=== DATA EXTRACTS ===
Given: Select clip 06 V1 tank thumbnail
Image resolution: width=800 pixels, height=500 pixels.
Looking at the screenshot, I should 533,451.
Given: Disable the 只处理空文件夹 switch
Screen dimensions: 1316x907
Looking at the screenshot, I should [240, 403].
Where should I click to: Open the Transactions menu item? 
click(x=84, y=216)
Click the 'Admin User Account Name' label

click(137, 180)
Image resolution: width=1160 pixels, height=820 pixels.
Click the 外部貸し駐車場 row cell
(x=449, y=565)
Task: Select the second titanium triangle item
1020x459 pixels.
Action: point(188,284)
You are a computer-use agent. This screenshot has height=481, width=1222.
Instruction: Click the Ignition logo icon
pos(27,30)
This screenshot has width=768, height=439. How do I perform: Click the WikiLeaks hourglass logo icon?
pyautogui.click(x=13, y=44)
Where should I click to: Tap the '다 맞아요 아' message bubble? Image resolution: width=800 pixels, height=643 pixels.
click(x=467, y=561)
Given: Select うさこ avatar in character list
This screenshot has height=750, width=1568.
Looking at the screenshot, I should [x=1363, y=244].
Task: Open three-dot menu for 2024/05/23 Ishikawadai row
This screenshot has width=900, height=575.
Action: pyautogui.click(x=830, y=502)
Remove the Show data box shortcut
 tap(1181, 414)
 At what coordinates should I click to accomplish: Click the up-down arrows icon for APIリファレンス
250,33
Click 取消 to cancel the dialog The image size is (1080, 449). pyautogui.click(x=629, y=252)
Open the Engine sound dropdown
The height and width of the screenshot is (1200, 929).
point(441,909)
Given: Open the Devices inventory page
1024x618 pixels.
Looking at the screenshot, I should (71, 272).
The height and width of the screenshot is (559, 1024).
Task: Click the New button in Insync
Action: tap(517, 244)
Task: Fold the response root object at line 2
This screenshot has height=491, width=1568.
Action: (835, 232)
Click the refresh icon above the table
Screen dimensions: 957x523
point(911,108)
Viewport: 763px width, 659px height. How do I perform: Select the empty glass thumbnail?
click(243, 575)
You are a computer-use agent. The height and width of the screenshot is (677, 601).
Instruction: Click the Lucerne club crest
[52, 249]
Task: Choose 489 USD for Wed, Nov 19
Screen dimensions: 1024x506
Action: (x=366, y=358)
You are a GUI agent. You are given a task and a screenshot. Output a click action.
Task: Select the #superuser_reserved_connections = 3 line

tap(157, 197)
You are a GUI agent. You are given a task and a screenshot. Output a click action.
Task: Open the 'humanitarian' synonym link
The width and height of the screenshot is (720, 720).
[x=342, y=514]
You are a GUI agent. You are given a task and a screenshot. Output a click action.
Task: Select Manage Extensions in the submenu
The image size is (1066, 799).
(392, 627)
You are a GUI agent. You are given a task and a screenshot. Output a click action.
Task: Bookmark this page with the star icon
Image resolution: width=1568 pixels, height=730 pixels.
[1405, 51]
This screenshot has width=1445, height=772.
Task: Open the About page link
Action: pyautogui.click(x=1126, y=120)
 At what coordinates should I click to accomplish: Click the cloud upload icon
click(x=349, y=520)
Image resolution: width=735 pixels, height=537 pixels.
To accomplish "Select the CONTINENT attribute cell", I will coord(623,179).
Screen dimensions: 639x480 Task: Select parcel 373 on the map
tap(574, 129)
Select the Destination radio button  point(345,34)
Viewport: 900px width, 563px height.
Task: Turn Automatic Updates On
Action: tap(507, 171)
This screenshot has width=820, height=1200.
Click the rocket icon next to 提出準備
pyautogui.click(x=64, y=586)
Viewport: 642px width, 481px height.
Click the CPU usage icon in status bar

=== TASK TO CARRY OUT ===
An exact repetition of all the records above is required.

=== TASK ANSWER ===
Given: Select clip 06 V1 tank thumbnail
Image resolution: width=800 pixels, height=500 pixels.
Looking at the screenshot, I should 533,451.
Given: Disable the 只处理空文件夹 switch
Screen dimensions: 1316x907
Looking at the screenshot, I should [240, 403].
Where should I click to: Open the Transactions menu item? 
click(x=84, y=216)
Click the 'Admin User Account Name' label

click(137, 180)
Image resolution: width=1160 pixels, height=820 pixels.
Click the 外部貸し駐車場 row cell
(x=449, y=565)
Task: Select the second titanium triangle item
1020x459 pixels.
Action: point(188,284)
You are a computer-use agent. This screenshot has height=481, width=1222.
Instruction: Click the Ignition logo icon
pos(27,30)
This screenshot has width=768, height=439. How do I perform: Click the WikiLeaks hourglass logo icon?
pyautogui.click(x=13, y=44)
Where should I click to: Tap the '다 맞아요 아' message bubble? Image resolution: width=800 pixels, height=643 pixels.
click(x=467, y=561)
Given: Select うさこ avatar in character list
This screenshot has height=750, width=1568.
Looking at the screenshot, I should [x=1363, y=244].
Task: Open three-dot menu for 2024/05/23 Ishikawadai row
This screenshot has width=900, height=575.
Action: pyautogui.click(x=830, y=502)
Remove the Show data box shortcut
 tap(1181, 414)
 At what coordinates should I click to accomplish: Click the up-down arrows icon for APIリファレンス
250,33
Click 取消 to cancel the dialog The image size is (1080, 449). pyautogui.click(x=629, y=252)
Open the Engine sound dropdown
The height and width of the screenshot is (1200, 929).
point(441,909)
Given: Open the Devices inventory page
1024x618 pixels.
Looking at the screenshot, I should (71, 272).
The height and width of the screenshot is (559, 1024).
Task: Click the New button in Insync
Action: tap(517, 244)
Task: Fold the response root object at line 2
This screenshot has height=491, width=1568.
Action: (835, 232)
Click the refresh icon above the table
Screen dimensions: 957x523
point(911,108)
Viewport: 763px width, 659px height. How do I perform: Select the empty glass thumbnail?
click(243, 575)
You are a computer-use agent. The height and width of the screenshot is (677, 601).
Instruction: Click the Lucerne club crest
[52, 249]
Task: Choose 489 USD for Wed, Nov 19
Screen dimensions: 1024x506
Action: (x=366, y=358)
You are a GUI agent. You are given a task and a screenshot. Output a click action.
Task: Select the #superuser_reserved_connections = 3 line

tap(157, 197)
You are a GUI agent. You are given a task and a screenshot. Output a click action.
Task: Open the 'humanitarian' synonym link
The width and height of the screenshot is (720, 720).
[x=342, y=514]
You are a GUI agent. You are given a task and a screenshot. Output a click action.
Task: Select Manage Extensions in the submenu
The image size is (1066, 799).
(392, 627)
You are a GUI agent. You are given a task and a screenshot. Output a click action.
Task: Bookmark this page with the star icon
Image resolution: width=1568 pixels, height=730 pixels.
[1405, 51]
This screenshot has width=1445, height=772.
Task: Open the About page link
Action: pyautogui.click(x=1126, y=120)
 At what coordinates should I click to accomplish: Click the cloud upload icon
click(x=349, y=520)
Image resolution: width=735 pixels, height=537 pixels.
To accomplish "Select the CONTINENT attribute cell", I will coord(623,179).
Screen dimensions: 639x480 Task: Select parcel 373 on the map
tap(574, 129)
Select the Destination radio button  point(345,34)
Viewport: 900px width, 563px height.
Task: Turn Automatic Updates On
Action: tap(507, 171)
This screenshot has width=820, height=1200.
Click the rocket icon next to 提出準備
pyautogui.click(x=64, y=586)
Viewport: 642px width, 481px height.
Click the CPU usage icon in status bar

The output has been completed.